7. Analyses et critiques

Du fait que c’est un document encore très nouveau, on commence seulement maintenant à avoir les premières évaluations plus concrètes concernant les résultats de l’application des niveaux de référence du Cadre Européen Commun de Référence

pour les Langues, non seulement à travers des chiffres, comme les résultats

d’eurobaromètre dont nous avons parlé au début de ce chapitre, mais aussi à travers les différentes analyses établies par des chercheurs des domaines les plus diverses de la didactique de langues.

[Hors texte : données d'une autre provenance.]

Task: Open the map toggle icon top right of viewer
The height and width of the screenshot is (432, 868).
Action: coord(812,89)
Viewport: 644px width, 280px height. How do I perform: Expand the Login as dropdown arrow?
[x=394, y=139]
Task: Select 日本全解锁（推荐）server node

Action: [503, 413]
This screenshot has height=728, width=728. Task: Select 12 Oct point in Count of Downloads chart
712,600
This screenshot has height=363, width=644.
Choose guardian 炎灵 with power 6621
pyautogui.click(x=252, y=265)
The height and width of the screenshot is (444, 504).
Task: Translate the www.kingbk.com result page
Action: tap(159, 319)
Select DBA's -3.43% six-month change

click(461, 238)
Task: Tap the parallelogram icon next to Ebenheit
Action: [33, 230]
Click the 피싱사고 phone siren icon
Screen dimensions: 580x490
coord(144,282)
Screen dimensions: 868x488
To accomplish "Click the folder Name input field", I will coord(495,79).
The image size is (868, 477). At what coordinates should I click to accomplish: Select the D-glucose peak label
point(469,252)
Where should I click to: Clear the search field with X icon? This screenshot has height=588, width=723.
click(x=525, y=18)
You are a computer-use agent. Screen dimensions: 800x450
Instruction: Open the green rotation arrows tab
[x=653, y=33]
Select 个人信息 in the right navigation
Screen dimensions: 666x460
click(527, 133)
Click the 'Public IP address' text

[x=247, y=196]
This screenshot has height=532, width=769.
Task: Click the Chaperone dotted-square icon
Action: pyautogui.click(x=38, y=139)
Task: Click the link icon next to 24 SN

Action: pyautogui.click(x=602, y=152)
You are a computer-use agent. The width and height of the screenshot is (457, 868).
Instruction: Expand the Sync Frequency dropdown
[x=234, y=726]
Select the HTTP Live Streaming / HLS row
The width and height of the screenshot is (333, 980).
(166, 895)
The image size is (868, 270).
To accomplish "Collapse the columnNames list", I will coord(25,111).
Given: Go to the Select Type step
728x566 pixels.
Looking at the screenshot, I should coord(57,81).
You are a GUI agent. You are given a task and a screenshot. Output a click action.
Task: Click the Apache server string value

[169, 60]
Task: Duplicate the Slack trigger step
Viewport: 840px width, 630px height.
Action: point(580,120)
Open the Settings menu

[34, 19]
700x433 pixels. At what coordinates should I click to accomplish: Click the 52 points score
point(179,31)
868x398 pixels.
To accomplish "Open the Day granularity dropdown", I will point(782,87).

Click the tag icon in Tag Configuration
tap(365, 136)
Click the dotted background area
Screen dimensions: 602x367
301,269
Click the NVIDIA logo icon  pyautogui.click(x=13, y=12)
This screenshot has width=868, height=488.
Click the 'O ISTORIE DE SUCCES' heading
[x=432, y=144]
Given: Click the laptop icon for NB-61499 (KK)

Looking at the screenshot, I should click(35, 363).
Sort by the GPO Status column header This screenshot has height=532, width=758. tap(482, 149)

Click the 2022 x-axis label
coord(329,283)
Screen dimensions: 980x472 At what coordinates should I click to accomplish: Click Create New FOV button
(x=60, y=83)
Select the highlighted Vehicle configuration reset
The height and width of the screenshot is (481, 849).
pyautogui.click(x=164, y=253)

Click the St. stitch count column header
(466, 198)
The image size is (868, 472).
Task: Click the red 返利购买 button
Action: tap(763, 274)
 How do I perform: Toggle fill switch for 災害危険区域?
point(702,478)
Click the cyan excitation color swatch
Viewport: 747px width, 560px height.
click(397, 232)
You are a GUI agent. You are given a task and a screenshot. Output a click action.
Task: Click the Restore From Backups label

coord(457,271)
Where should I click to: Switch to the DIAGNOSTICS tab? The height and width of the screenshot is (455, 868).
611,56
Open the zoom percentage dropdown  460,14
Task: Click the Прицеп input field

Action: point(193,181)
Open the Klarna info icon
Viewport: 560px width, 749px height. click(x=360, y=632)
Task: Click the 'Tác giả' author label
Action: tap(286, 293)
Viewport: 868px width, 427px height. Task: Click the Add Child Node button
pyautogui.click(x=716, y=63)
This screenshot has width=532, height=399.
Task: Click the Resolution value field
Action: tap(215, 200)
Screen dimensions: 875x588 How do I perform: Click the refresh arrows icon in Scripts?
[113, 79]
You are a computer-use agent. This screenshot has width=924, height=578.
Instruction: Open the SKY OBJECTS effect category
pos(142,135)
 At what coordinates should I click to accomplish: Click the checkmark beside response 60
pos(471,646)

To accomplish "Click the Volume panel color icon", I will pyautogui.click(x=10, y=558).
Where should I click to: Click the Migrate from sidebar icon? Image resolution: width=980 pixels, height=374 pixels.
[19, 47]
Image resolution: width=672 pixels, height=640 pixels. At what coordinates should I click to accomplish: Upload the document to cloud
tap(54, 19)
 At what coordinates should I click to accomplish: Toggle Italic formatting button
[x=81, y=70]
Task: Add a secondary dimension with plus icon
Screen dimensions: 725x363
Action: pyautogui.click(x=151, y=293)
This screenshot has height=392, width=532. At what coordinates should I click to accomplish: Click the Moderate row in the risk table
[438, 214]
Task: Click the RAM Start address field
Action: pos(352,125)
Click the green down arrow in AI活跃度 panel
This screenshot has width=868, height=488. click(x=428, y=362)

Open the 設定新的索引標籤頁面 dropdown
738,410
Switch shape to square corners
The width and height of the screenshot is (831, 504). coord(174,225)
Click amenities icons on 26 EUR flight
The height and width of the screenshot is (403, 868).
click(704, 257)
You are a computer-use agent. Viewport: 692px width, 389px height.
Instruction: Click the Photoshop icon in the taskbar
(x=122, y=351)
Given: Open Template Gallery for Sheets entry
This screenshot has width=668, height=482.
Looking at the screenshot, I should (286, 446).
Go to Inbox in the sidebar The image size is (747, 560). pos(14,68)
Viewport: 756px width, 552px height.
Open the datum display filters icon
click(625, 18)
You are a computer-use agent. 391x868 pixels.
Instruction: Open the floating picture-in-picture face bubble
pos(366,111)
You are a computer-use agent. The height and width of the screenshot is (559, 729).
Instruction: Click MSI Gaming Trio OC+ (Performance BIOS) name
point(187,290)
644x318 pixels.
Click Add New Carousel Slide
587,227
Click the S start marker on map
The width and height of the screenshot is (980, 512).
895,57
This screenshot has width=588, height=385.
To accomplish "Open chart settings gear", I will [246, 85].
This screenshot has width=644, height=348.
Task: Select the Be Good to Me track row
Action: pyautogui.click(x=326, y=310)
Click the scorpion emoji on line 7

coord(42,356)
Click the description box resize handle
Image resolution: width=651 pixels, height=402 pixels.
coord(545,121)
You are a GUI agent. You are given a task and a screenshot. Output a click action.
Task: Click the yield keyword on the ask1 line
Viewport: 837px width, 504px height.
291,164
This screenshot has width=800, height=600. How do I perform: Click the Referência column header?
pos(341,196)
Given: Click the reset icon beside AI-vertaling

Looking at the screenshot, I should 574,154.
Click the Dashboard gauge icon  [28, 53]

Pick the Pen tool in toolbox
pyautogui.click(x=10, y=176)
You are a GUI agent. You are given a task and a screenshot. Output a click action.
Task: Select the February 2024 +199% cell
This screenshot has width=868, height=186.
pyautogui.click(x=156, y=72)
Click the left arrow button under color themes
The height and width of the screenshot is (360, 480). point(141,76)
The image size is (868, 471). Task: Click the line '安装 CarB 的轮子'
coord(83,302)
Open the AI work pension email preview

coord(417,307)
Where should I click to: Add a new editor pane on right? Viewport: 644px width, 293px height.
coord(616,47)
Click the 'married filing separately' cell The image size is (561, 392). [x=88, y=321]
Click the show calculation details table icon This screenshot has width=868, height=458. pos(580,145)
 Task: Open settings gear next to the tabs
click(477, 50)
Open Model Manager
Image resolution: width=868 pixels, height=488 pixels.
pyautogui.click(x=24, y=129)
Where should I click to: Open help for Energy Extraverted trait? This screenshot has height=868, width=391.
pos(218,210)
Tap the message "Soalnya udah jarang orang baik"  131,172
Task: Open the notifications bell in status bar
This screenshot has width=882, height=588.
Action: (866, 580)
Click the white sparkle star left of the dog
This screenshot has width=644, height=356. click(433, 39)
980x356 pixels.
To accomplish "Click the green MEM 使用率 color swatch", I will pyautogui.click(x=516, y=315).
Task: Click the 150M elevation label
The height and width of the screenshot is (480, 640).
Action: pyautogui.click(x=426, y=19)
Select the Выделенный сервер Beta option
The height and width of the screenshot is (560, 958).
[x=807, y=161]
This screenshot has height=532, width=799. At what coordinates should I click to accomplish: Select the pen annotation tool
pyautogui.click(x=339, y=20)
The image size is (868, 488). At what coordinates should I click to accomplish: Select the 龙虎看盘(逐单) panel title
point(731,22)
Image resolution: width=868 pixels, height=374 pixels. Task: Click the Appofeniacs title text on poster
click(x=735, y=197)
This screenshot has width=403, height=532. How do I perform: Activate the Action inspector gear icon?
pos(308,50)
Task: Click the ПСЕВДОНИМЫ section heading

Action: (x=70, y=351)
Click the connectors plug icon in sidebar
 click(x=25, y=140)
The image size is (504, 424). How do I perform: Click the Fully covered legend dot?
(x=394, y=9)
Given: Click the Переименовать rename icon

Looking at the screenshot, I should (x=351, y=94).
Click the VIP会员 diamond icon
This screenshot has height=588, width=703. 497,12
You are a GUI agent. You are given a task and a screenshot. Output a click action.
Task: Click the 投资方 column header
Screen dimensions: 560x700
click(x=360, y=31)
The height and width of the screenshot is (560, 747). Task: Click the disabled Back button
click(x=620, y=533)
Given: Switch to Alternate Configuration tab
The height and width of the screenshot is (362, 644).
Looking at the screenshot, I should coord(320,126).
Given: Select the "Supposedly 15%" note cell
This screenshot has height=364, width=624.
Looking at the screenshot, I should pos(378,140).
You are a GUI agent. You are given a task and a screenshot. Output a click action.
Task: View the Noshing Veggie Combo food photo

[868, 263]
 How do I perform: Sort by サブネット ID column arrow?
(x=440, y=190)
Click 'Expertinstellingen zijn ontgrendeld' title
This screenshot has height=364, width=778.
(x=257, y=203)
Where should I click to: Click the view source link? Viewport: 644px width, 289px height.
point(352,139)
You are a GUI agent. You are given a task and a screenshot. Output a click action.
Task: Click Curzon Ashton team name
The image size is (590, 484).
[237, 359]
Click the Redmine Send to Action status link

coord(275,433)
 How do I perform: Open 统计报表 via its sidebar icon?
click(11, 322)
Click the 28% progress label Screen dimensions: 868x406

Nous avons déjà fait référence dans cette étude à un colloque international de la Fédération Internationale de Professeurs de Français (FIPF) qui a eu lieu à Sèvres entre le 19 et le 21 juin 2007, entièrement dédié aux discussions concernant le

Cadre, montrant l’intérêt que le thème suscite au sein de la communauté de

didacticiens de langues. Pendant la rencontre, plusieurs chercheurs ont présenté des résultats concrets de l’utilisation du Cadre dans différents domaines de l’apprentissage de langues, en particulier du français, soit comme langue maternelle, étrangère, seconde ou sur objectifs spécifiques.

7.1 Cadre européen ou mondial ?

Une des premières choses qui attirent l’attention est sans doute la dimension que ce document a atteinte. Même en considérant qu’il a été conçu pour une application à niveau européen, ce qui a signifié une augmentation progressive du nombre des pays au fur et à mesure de leur entrée dans la communauté européenne, son domaine d’influence a sans aucun doute dépassé les frontières de l’Europe, pour arriver jusqu’au Brésil, pays qui en principe n’a pas de relations étroites avec le continent européen à propos des questions éducatives.

Selon Mohammed Miled (2007), lors de son intervention « Quelle est la place du CECRL dans le champ du FLS ? », le Cadre ouvre tout au long de son texte les possibilités d’un élargissement considérable de son champ d’action, particulièrement lorsqu’il utilise des expressions comme « Les utilisateurs du Cadre de Référence envisageront et expliciteront selon le cas… », où le terme « selon le cas » permet une adaptation plus ample que celle qui a

été imaginée au moment de la conception du document. Cette idée est partagée par Daniel Coste (2007a : 03), lorsqu’il affirme que

« Le Cadre de Référence est modulable, malléable, multiréférentiel, comportant de nombreux paramètres ajustables et c’est en contexte qu’une valeur est attribuée à chacun de ces paramètres, qu’un profil est établi, que des standards et des seuils indicateurs sont éventuellement fixés. »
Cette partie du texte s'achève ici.